Trade Secrets

What is a trade secret?

The Uniform Trade Secret Act defines a trade secret as information that derives actual or potential economic value from not being generally known by others and that is the subject of reasonable efforts to maintain its secrecy.

What information qualifies as a trade secret?

Courts look to the following factors to determine if the information is a protectable trade secret:

1. the extent to which the information is known outside the business;

2. the extent to which the information is known by employees and others associated with the business;

3. the precautions taken to maintain the secrecy of the information;

4. the value to the information to the business (the advantage it gives to the business in respect of its competition);

5. the amount of effort or money expended in developing the information; and

6. the ease with which the information could be acquired by others using proper means.

Do trade secrets need to be registered with a government agency?

No. Unlike patents, trademarks, and copyrights, a trade secret is not registered with any government agency.

How long does trade secret protection last?

Trade secret protection lasts as long as the information remains a secret. A trade secret has no fixed term and has the potential to last forever.

What is necessary to protect a trade secret?

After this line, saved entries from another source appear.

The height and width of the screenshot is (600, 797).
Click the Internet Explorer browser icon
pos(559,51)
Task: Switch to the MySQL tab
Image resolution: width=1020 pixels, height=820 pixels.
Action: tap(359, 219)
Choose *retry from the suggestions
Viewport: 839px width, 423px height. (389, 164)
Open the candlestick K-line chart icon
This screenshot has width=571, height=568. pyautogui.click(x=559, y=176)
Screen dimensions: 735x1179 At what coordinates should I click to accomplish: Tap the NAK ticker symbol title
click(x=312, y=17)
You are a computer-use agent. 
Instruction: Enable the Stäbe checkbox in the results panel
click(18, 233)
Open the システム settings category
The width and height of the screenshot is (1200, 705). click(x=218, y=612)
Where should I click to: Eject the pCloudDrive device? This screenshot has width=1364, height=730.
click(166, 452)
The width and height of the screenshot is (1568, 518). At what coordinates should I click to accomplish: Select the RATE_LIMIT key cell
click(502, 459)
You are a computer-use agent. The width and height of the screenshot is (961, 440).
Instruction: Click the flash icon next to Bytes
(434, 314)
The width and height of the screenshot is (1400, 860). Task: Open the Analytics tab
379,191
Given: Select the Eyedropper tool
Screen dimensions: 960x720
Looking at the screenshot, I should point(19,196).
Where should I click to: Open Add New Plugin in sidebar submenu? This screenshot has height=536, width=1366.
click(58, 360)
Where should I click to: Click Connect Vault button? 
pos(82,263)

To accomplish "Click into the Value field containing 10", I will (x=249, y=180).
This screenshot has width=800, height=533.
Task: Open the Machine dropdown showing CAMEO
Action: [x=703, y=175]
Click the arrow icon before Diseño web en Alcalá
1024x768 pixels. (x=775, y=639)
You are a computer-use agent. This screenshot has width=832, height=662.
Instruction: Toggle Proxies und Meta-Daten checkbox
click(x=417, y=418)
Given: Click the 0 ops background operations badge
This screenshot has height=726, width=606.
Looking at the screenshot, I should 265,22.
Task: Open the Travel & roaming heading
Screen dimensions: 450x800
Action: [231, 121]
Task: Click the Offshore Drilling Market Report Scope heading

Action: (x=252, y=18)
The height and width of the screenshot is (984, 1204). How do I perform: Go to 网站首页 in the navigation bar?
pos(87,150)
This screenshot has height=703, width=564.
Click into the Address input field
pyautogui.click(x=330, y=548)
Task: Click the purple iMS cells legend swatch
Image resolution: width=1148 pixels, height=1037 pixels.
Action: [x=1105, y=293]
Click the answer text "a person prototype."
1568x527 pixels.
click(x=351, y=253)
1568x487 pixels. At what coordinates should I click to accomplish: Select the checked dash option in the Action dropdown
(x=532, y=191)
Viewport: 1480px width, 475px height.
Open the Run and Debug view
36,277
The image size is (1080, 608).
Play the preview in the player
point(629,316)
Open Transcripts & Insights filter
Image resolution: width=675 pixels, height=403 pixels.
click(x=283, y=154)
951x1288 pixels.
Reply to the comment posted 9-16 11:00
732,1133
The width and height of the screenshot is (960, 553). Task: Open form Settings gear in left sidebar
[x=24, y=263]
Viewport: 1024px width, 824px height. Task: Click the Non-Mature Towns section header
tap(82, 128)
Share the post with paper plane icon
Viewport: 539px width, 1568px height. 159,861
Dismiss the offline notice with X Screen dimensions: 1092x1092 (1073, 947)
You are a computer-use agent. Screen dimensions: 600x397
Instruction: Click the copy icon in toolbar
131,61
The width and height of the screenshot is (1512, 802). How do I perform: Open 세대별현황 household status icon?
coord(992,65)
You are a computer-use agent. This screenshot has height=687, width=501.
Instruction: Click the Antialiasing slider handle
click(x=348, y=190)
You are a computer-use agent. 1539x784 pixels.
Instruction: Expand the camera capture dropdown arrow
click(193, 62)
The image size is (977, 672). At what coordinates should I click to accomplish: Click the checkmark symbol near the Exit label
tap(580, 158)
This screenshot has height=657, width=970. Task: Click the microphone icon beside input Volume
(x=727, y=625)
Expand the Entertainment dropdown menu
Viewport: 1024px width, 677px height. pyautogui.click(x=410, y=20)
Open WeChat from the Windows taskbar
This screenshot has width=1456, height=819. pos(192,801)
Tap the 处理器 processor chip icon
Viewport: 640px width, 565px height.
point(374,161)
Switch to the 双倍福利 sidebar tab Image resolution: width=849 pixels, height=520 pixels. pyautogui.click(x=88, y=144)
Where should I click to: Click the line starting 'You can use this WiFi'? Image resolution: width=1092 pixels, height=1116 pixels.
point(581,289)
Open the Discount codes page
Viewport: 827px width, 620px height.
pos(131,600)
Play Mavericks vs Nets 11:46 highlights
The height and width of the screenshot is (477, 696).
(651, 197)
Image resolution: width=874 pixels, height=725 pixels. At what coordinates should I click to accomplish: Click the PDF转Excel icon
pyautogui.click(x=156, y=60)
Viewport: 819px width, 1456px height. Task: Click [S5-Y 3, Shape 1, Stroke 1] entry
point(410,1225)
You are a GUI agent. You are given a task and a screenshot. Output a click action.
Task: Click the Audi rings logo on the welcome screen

A trade secret is protected by keeping it a secret. Once the trade secret is publicly disclosed it is no longer a secret and others who learn or know of the trade secret are free to use it.

How is a trade secret infringed?

Trade secret infringement is typically referred to as a misappropriation of the trade secret. The Uniform Trade Secret Act provides the following description of misappropriation:

acquisition of a trade secret of another by a person who knows or has reason to know that the trade secret was acquired by improper means; or

disclosure or use of a trade secret of another without express or implied consent by a person who

1. used improper means to acquire knowledge of the trade secret; or

2. at the time of disclosure or use knew or had reason to know that his knowledge of the trade secret was

    a.     derived from or through a person who has utilized improper means to acquire it;

    b.     acquired under circumstances giving rise to a duty to maintain its secrecy or limit its use; or

    c.     derived from or through a person who owed a duty to the person seeking relief to maintain its secrecy or limit its use; or

    d.     before a material change of his position, knew or had reason to know that it was a trade secret and that knowledge of it had been acquired by accident or mistake.

How do enforce a trade secret?

Trade secrets are governed by state law and common law.  A trade secret owner must initiate a law suit against the alleged infringer under the appropriate state law or common law. The remedies available to an owner of a trade secret include injunctive relief, damages for actual losses and unjust enrichment, and, in some cases, exemplary damages and attorney fees.

Is trade secret status lost if the trade secret is made public? Can trade secret status subsequently be recovered?

Generally, trade secret status is lost forever after public disclosure, unless the trade secret information became public through an unlawful act. Even then, however, the owner may have effectively lost the trade secret because of uncontrollable or widespread distribution.